Li ontem o depoimento de uma jovem espanhola que nasceu fruto duma “fecundação in vitro”, sem conhecer o seu pai biológico: “É terrível”, dizia.
Hoje, com 32 anos, dedica grande parte do seu tempo a procurar a família que nunca conheceu, os irmãos por quem terá já passado e que nunca saudou. Criou mesmo uma associação para exigir que a legislação permita que, ao menos, todos possam conhecer o seu pai biológico. E acrescentava: “Nós não somos um sonho, como se fôssemos a realização de uma viajem”.

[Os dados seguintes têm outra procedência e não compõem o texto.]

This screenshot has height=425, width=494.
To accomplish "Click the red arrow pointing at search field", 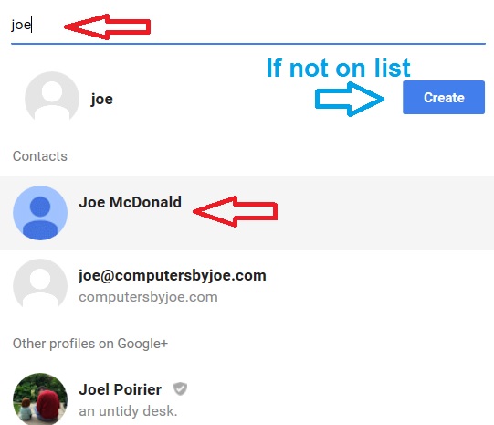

Há dias, teve um ataque de angústia e chamaram uma ambulância. “Perguntaram-me pelos antecedentes da minha família no que respeita a enfartes de coração. Nesse momento, dei-me conta de que nada sei da história médica do meu pai biológico. Entrei em pânico”.
Mas o caso destes homens e mulheres que desconhecem o seu pai biológico simplesmente porque alguém sonhou ter um filho e as técnicas da medicina o permitem é apenas uma situação entre muitas. Hoje, vivemos num mundo em que o gosto, o desejo individual parece ser o grande critério do agir e das próprias leis, ainda que à custa de outras vidas humanas. Tudo gira à volta do eu, daquilo que alguém acha serem os seus direitos. Raramente pensamos nos outros e nas consequências das nossas acções: o que nos importa é conseguir os nossos desejos e sonhos. Parece que regressámos à selva, onde impera a lei do mais forte.
Como nos estamos a distanciar de Jesus e do Evangelho! Aí tudo gira à volta do outro. É o outro que é importante escutar e salvar. Ele é o grande valor! Por sua causa, posso mesmo esquecer-me de mim. Tal como Jesus.